R - Non, on ne peut pas dire cela. Simplement la prévisibilité de l'évolution de l'action internationale en 2000 a été totale dans les premiers temps. On voit aujourd'hui que nous avons devant nous des difficultés plus grandes que celles que nous pensions rencontrer il y a encore quelques années et qu'en conséquence, il faut peut-être se réorganiser. C'est d'ailleurs ce que nous allons faire cette année 2005 : il y a cette réunion aujourd'hui, il y aura la semaine prochaine un forum de reconstitution du fonds mondial de lutte contre le sida, la tuberculose et le paludisme qui va se tenir à Stockholm et vous savez que la Grande-Bretagne, qui présidera à la fois le G8 et l'Union européenne dans le deuxième semestre, souhaite mettre cette question du développement et donc du sida à l'ordre du jour du premier G8. Donc je dirais que c'est un moment charnière en attendant la session des Nations unies de septembre prochain qui va examiner la faisabilité des Objectifs du Millénaire. C'est un moment charnière pour vérifier où nous en sommes, savoir de quoi nous avons besoin et décider d'une coordination de nos politiques.
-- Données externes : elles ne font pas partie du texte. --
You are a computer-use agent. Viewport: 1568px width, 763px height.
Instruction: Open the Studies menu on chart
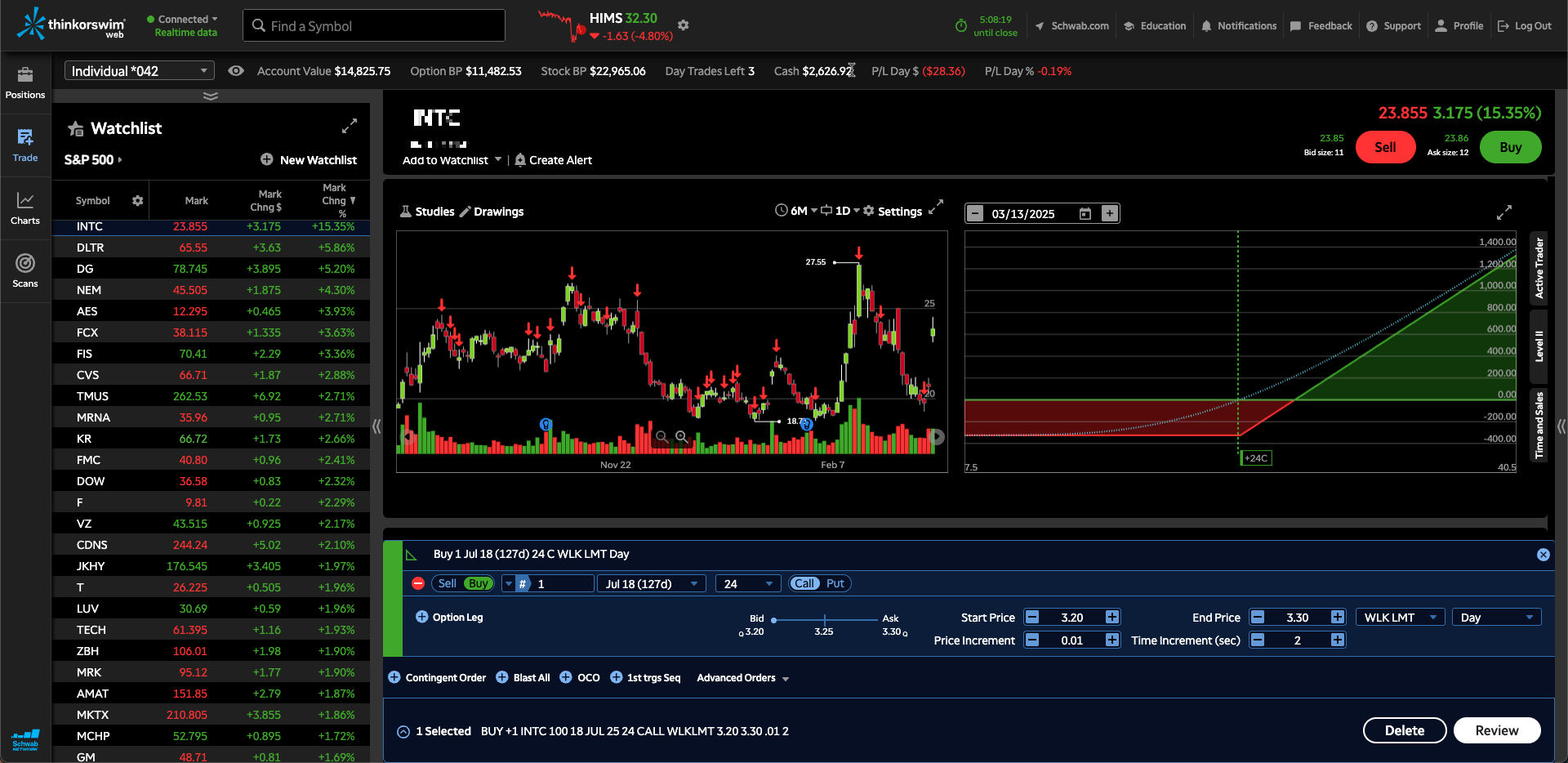click(x=427, y=212)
Q - Alors avant cette réunion et cette série de réunions, quelles sont les grandes initiatives qui se dessinent pour faire en sorte qu'il y ait une plus grande efficacité dans la distribution de ces fonds ?
R - D'abord, clairement nous cherchons à identifier des programmes qui soient nationaux. Les problèmes ne se posent pas de la même façon dans chaque pays. Ils n'ont pas les mêmes systèmes de santé, ils n'ont pas les mêmes développements de la maladie, ils n'ont pas les mêmes systèmes éducatifs, ils n'ont pas les mêmes réseaux. Donc ce qui est toujours recherché, ce n'est pas d'établir une espèce de règle absolue qui serait appliquée dans tous les pays, mais c'est de susciter, dans les pays qui sont les plus concernés, des programmes que nous puissions financer. Il ne s'agit pas simplement de lever des fonds. C'est très important mais si d'un côté vous levez des fonds et que de l'autre vous avez un pays qui ne sait pas, qui ne peut pas par lui-même organiser sa distribution par exemple de médicaments génériques anti-rétroviraux, évidemment votre aide ne fonctionne pas. C'est une difficulté que nous avons rencontrée dans les années précédentes et contre laquelle nous voulons lutter.
Q - Mais, pour terminer, la volonté c'est bien qu'évidemment cet argent soit utilisé de la façon la plus efficace qui soit. Est-ce que les grands plans qui ont déjà été annoncés, on pense au plan Bush il y a deux ans qui avait été annoncé, est-ce que cet argent va sur place et est-ce qu'il est utilisé de façon efficace ?
R - Nous le croyons, nous avons beaucoup de signes qui nous le montrent. Je crois que l'argent est utilisé de manière efficace, mais nous croyons aussi, et c'est quand même une des questions qui est posée aujourd'hui, que nous n'avons pas assez de moyens pour cela. Nous voyons bien qu'à l'horizon 2007 il faudrait qu'on puisse engager environ 15 milliards de dollars alors que si nous ne bougeons pas, si nous restons sur les levées de fond actuelles nous serons à 10 milliards de dollars. Donc il faut que nous trouvions des moyens nouveaux de financement, c'est la raison pour laquelle la France, comme vous le savez, soutient la nécessité absolue, car sinon on n'y arrivera pas, de trouver de nouvelles taxes, de nouvelles sources de financement innovantes en taxant le kérosène, les transports aériens, le commerce des armes, le secret bancaire, les échanges boursiers, que sais-je, peu importe, c'est aux techniciens de nous le dire, c'est leur métier, mais il faut que nous trouvions de nouvelles sources de financement.